“Lo único que tengo de ella son puros huesos pelones”

A Julieta González, de 54 años, le quitaron a su hija hace cuatro años y le devolvieron unos restos que a simple vista podrían ser de cualquiera. Sobre la mesa de la morgue sólo había pedazos reordenados de lo que un día fue Jennifer Robles. “Una pata, una mano, un cráneo sin pelo ni dientes. Lo único que tengo de ella son puros huesos pelones”, cuenta. Y no fue la única.

Todo ocurrió el 26 de mayo de 2013. Un domingo por la mañana 13 jóvenes (con edades entre los 16 y los 34 años), la mayoría de un barrio conflictivo de la capital, Tepito, fueron secuestrados a plena luz del día en un afterhours del centro, a 50 metros del Paseo de la Reforma, eje financiero y urbano de la Ciudad de México. El bar se llamaba Heavens. El asunto trascendió cuatro días después en los medios y las alertas estallaron. Lo que parecía que no podía suceder en la capital, el secuestro y asesinato masivo de unos jóvenes con las técnicas más brutales, había llegado al corazón de México, un rincón que se suponía libre de la locura de la narcoviolencia. Y de su impunidad.

Cuatro años después de lo sucedido, las familias todavía no saben por qué los mataron. Como ha ocurrido con otros casos en México —con los 43 de Ayotzinapa, por ejemplo—, hay más incógnitas que respuestas: los chicos desaparecen, se les comienza a relacionar con el crimen organizado o con alguna actividad delictiva, nadie sabe si están vivos o muertos, encuentran una fosa, los familiares piden ayuda a unos forenses argentinos porque no se fían de las autoridades, les entregan los restos de sus hijos, los entierran. Y ahí se suele acabar la historia. Quién lo hizo y el porqué casi nunca se terminan por resolver.

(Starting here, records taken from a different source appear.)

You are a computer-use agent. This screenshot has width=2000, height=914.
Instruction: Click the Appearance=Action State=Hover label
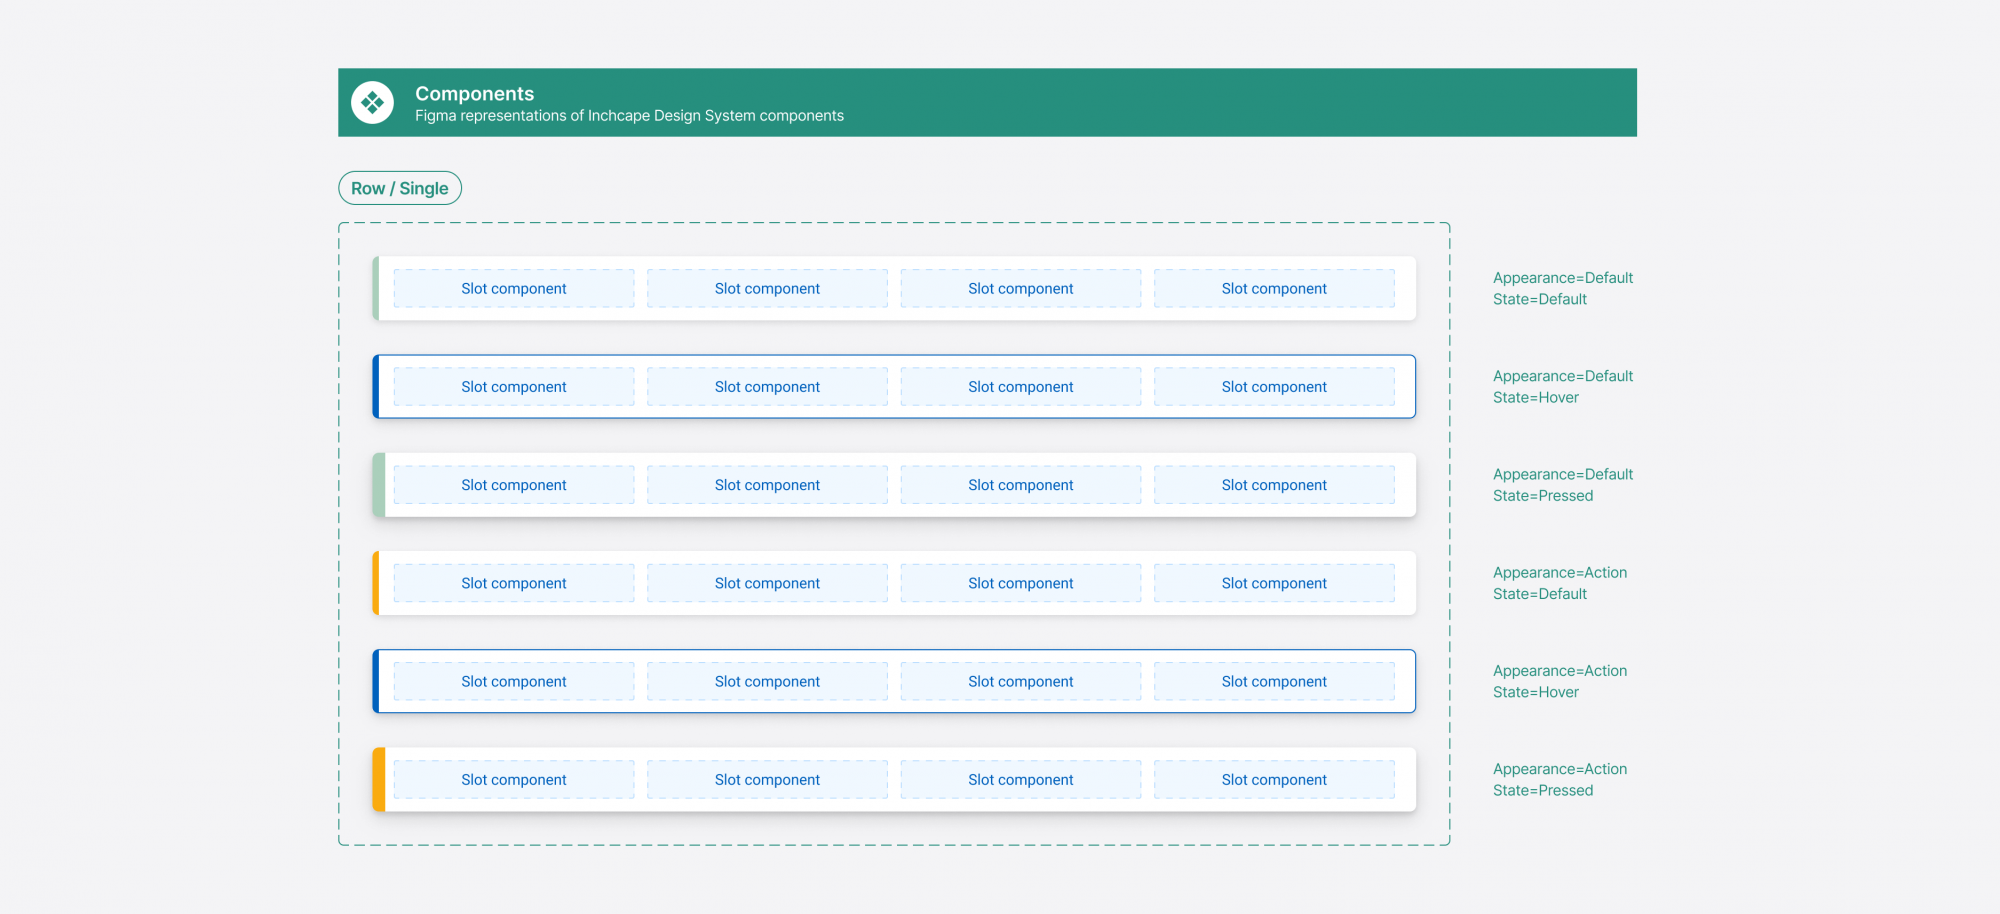(1559, 682)
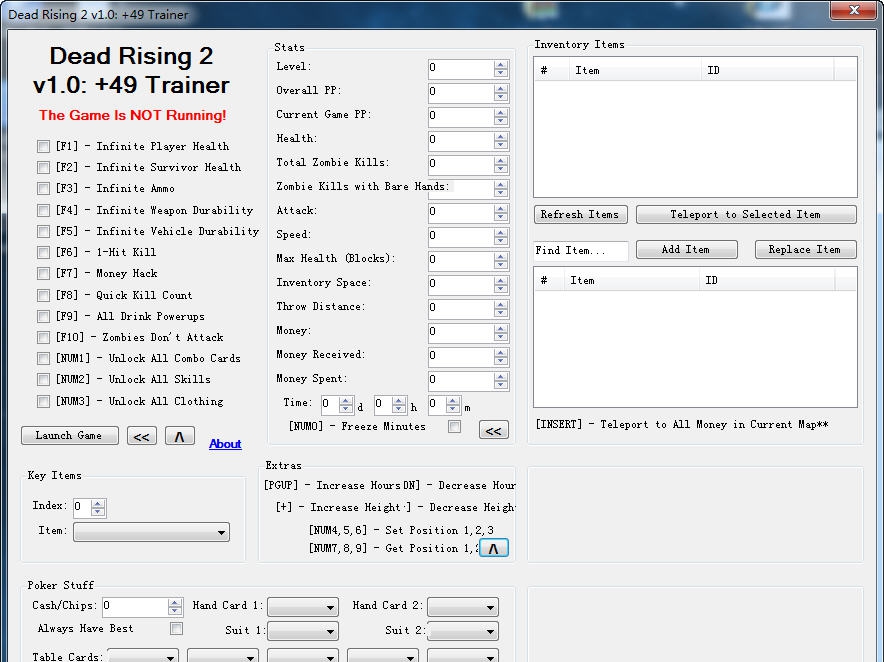Viewport: 884px width, 662px height.
Task: Click the Add Item button
Action: click(x=686, y=250)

Las madres de los jóvenes del caso Heavens se han vuelto a unir este viernes para exigir los motivos por los que sus hijos desaparecieron esa noche. Y armadas con dos lonas y una decena de cartulinas de colores, han cortado uno de los ejes principales de la capital sin previo aviso a la Policía. Pero ningún agente les cierra el paso, son las madres del Heavens y esto es Tepito. “Somos pocas, pero ellos saben que si salen con alguna mamada, ya vienen todos y les armamos una fiestotota“, advierte María Teresa Ramos, una señora menuda con el pelo corto, del barrio de toda la vida, que a sus 70 años en cada esquina la saludan como Chapis. Es la abuela de la víctima más joven, Jerzy Ortiz Ponce, de 16 años el día que lo mataron.

—Ya verás, mami, como haciendo esto viene alguien del Gobierno a hablar con nosotras.

Y unas horas después, tres responsables del área de Comunicación de la Fiscalía estaban concertando una cita con la secretaria de Gobierno de la Ciudad de México, Patricia Mercado, para este lunes. “Tendrá que ser algo pequeño, con cuatro personas”, comentó el funcionario. “De eso nada, tenemos que ir todas”, le espetó Leticia Ponce, madre de Jerzy y líder del grupo de madres.

“Justicia y verdad”, gritaban ellas en su recorrido. Eugenia Ponce, hermana de Leticia y tía de Jerzy era más precisa: “1.460 días llevamos sin una respuesta”. “Les vale madres porque somos de Tepito”, sospechaba María Victoria Barranco, madre de Alan Omar Atiencia.

El caso Heavens supuso un golpe al hígado para la Fiscalía local y el alcalde Miguel Ángel Mancera. Desde el principio repetían que no había sido un caso relacionado con el crimen organizado —como ocurre en las zonas más peligrosas de México— sino un conflicto entre “narcomenudistas”. Una tesis que chocaba con la capacidad operativa que debieron tener para llevarse por la fuerza a 13 personas en una de las áreas más visitadas de la capital, plagada de cámaras y policías. Tampoco cuadraba con su hipótesis la manera en la que habían sido asesinados: tortura, desmembramiento, entierro en fosa común.

Hasta el momento hay siete hombres sentenciados por secuestrar y asesinar a los jóvenes. Un juez concluyó que el motivo de la matanza fue un ajuste de cuentas entre bandas de narcotraficantes del barrio de Tepito, que controlan las colonias de La Condesa, Roma y Zona Rosa. Algo que los familiares niegan rotundamente.

La señora Barranco deja que sus ojos se desborden de lágrimas y confiesa muy seria: “Enterré lo que me trajeron de él. Pero no siento que de veras sea mi hijo, ¿tú crees? Por él no siento ese dolor que se siente cuando alguien se te muere. Y quisiera sentirlo”.